NLnetLabs / nsd

Hi,

we recently stumbled upon an issue with NSD v4.6.1 in combination with the nsd_exporter, where the latter appeared to be unable to get any metrics from NSD at certain times.

The nsd_exporter uses the stats_noreset command to fetch the data from NSD and then does $THINGS to represent them in prometheus-readable format (it uses go-nsdctl for communicating with NSD, which is basically a golang version of your very own nsd-control).

We were able to correlate the timing of this issue to the times where NSD is writing a zone file to disk (as specified in our nsd.conf with zonefiles-write), which takes quite a bit of time (think 60+ seconds, it's a rather large zone + slow disk).

During this time, NSD does accept incoming connections from the exporter on the control channel (sends a TCP SYN back), but it does not send any data until the write operation is complete (but the connection is kept open).

Once the write is complete, all the outstanding commands in the still open connections are executed / answered (and the connections closed afterwards).

Since the write is taking so long, the client attempts multiple times to retrieve data from NSD while it is still writing the zone to disk, so at some point NSD refuses the new connections due to its built-in maximum number of control connections.

I understand that this is probably a weird edge-case (because honestly, who expects the write to take that long 😄 ), but I would have expected the write operation not to "block" the collection of zone stats.

We also ran nsd-control status, nsd-control zonesstatus and nsd-control stats_noreset while the zone file was being written - the two status commands work just fine, only the stats_noreset hangs.

Unfortunately my knowledge of C is basically nonexistent so I am not sure where to even start looking how this might be fixed / changed...

Any feedback would be greatly appreciated!

CC @bschoenbach @Max-02

also another question that is co-related to this issue. What is max_active about?

nsd/remote.c

Line 284 in 3ad1ec0

rc->max_active = 10;

Would it be helpful if we increase it in this case?

The max_active is the maximum number of remote connections for control operations. If that is raised, then the connections are no longer turned away. They would still wait for the long operation to complete before a result is returned. Because a result is still returned, the statistics monitoring system may no longer show an outage for the time. So perhaps change that to 100, does that ameliorate the situation for you?

NSD performs a process refork to collect the statistics information. This is different from the status command that can be answered from the process that is connected to. The write operation also is performed by a refork that performs the requested changes. The long write operation makes the other interprocess tasks wait for the completion.

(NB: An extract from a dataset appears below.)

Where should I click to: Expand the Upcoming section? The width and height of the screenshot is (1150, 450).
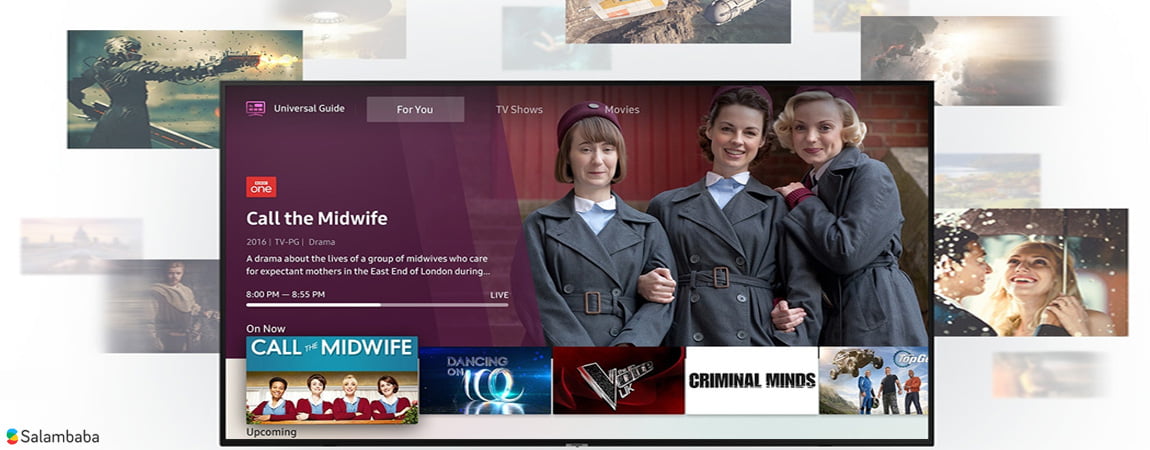(272, 432)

@wcawijngaards thanks for clarifying!

So this is currently working "as intended", correct?

I understand that the statistics-related commands and the IO-related commands fork into new processes, but I have to admit I am not sure I understand why those processes need to communicate with each other / why other processes need to wait for completion of the IO-task.

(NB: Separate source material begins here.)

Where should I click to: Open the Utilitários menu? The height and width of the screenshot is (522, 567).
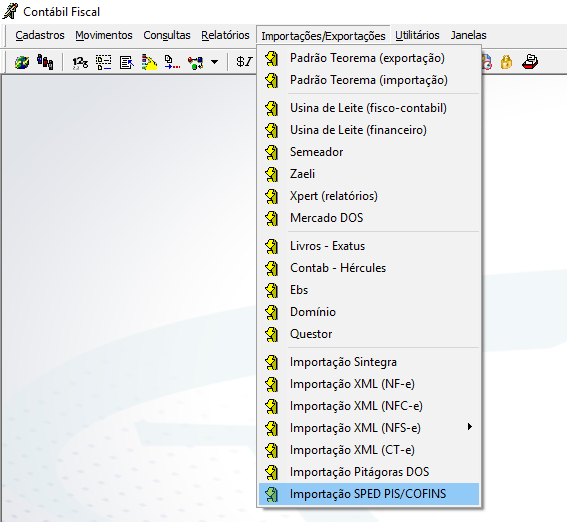417,35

Unfortunately this is currently preventing us from using NSD, because it leads our monitoring systems to assume the instances of NSD that are currently writing a zone to file to be down (when in fact they are working just fine, but not responding to the statistics requests).

Do you think it is feasible to "untangle" these different kinds of operations?

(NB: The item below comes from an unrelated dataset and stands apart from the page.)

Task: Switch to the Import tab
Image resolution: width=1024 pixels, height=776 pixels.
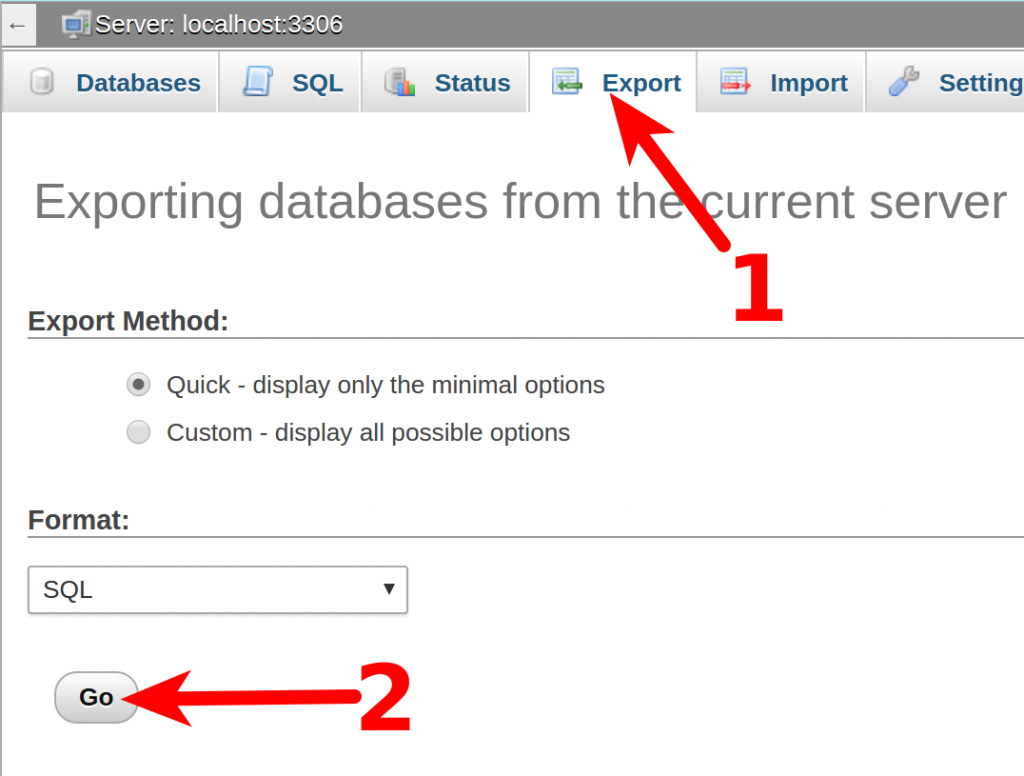Action: [x=808, y=83]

I don't really know anything about the internal structure of NSD, so I have no idea something like that would be on the scale of a few hours work, or if it would require big changes of NSD's architecture...

Any insights would be appreciated :)

Currently there is not a problem, like a bug, but there is improvement possible, to get the statistics while long operations are in progress. After talking with colleagues in the team, I think a good way to implement the improvement is with a shared memory statistics buffer. This is currently also how the per zone statistics work. That would mean the statistics printout can print the output without having to wait.

There is code in the linked change, and the code from that branch should work for the purpose of getting statistics output while the reload process is performing a long task. You can try it if you like, or wait for it to get included in to the main code repository.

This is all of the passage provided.